Friday, June 19, 2009

Dreams

I was driving through some gorgeous real estate yesterday. Big new homes on a golf course. They all had fairway views, 3 car garages and beautiful drive ups. They sweated status and luxury. Problem was, I was valuing this house for the bank that is foreclosing on it.

The whole neighborhood is new, every single house on every single lot was stunning. The house I was looking for was no different. It was a big two story home, with stone facade and a three car garage. I couldn't help but think about the people that lived there. They had bought the home three years ago, when the world was a different place. Real estate was booming, everyone was working, they had no idea that their life would come to this in three short years.

When they put their deposit on this house four years ago I know that they had big dreams for it. They wanted their kids to have their own rooms. Painted specially for each one. They found a home where there was enough room so that as the kids grew they wouldn't outgrow the house. They saw their grandkids playing in the pool one day. They wanted a great community for their kids to grow up in, with great schools and plenty to do. They wanted a big master bedroom so that they could focus on each other at the end of a long day. A sanctuary for their love to grow. They wanted a place where their friends could come, the whole house full of laughter and life. Barbecues by the pool, dinner parties and morning coffee on the patio. They wanted a safe place to come to and be with the people they most loved in the world. They bought more than a home, this was the culmination of their dreams. They had finally made it.

Now - 36 months later - it's over - and it's sad.

For me, when things aren't going the way I want them to, I try harder. I work harder, push harder, I want to MAKE it happen MY way.

This last year, real estate tanked for me. My sales in '08 were practically non-existent but I pushed on. I took classes, redesigned web sites, called everyone I knew but nothing changed. It wasn't coming to me but I still held on.

I know I hold on too long. I want it to work out the way I want it to work out - not the way it really is. If I just try harder, do more, try it this way or that then it'll work.

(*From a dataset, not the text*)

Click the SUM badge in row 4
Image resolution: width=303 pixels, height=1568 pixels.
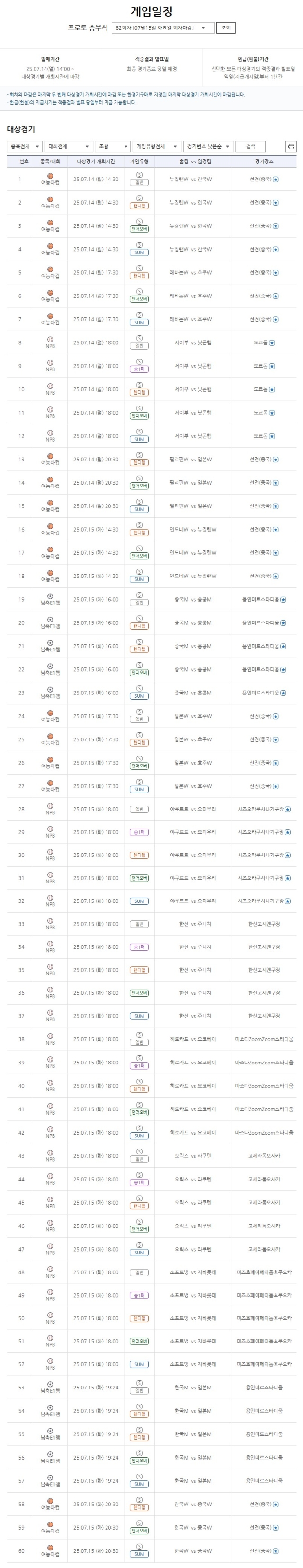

After 10 months of restless sleep and every deal falling apart, I had to admit reality; this was not the life that I wanted. It looked pretty but I was dying inside.

When my denial finally broke - it hit hard. I sold everything. My big beautiful leather sofas, my furniture, my clothes, my china and crystal and silver. I sold my chair swing and my barbecue, my desk and my lawn chairs. I sold my Mercedes and I rented the home I loved. I reduced 45 years worth of stuff into a 19 foot box van and drove it to Dallas.

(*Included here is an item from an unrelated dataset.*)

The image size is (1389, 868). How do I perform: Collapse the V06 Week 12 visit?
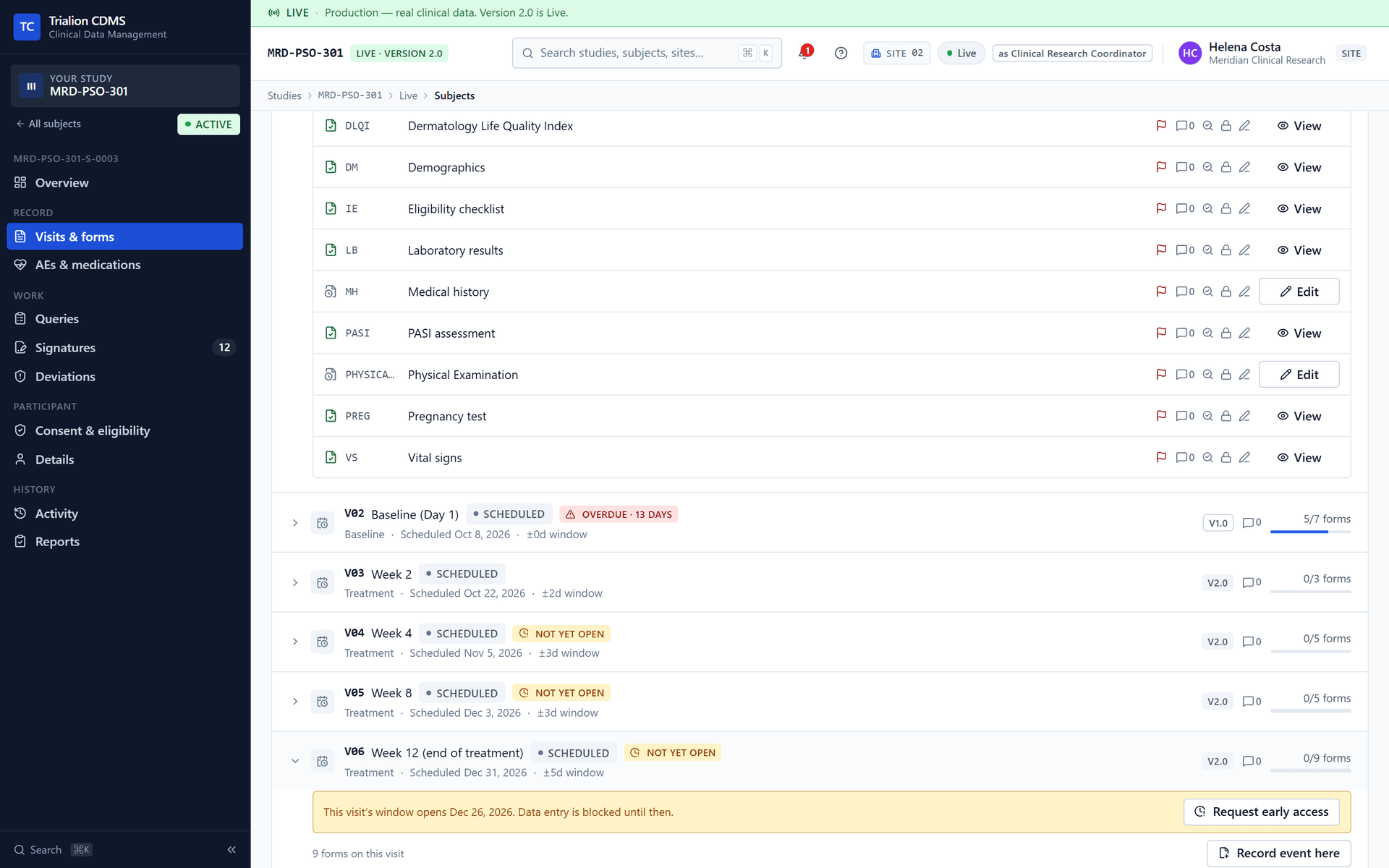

I don't miss the stress, I don't miss the bills, I don't miss the stuff - too much. Sure, it'd be nice to be in a little bigger place but I have all I need. On our walk this morning I was watching Rebel's big toothy smile as he chased squirrels around the park and his delight at jumping in the creek. Smiling, I thought "we are both happier here".

What was I holding on to for so many stress filled months? It wasn't the escalating credit card debt, it wasn't the sleepless nights or the comfort eating. I think I was holding on to what my life looked like - not what it felt like. Because it felt like hell. I was holding on to what other people thought of me in that big red Mercedes and keeping super busy so that I couldn't feel the desperation in my soul.

The truth is: those people don't need that big house to be happy. If their kids love them they love them, if their relationship is amazing it's amazing, if their friends are really their friends they are really their friends. Instead of thinking there was something missing, I hope they realize that there is nothing missing.

Real love can't be lost. That house is not love. That peanut M&M is not love. That diamond ring is not love. That big red Mercedes is not love. Then I realized, they've had all they need to be happy all along. And so have I.

2 comments:

Unknown said...

Sorry if this is a repeat, not sure if the last one went through.

I've said it before and I'll say it again Melody Beattie's got nothing on you WRTTE THE BOOK!
XOXO

Unknown said...

Hey Gorgeous,

realization comes in this post . . .

the book . . . "Chop Wood, Carry Water" after enlightenment "Chop Wood, Carry Water!"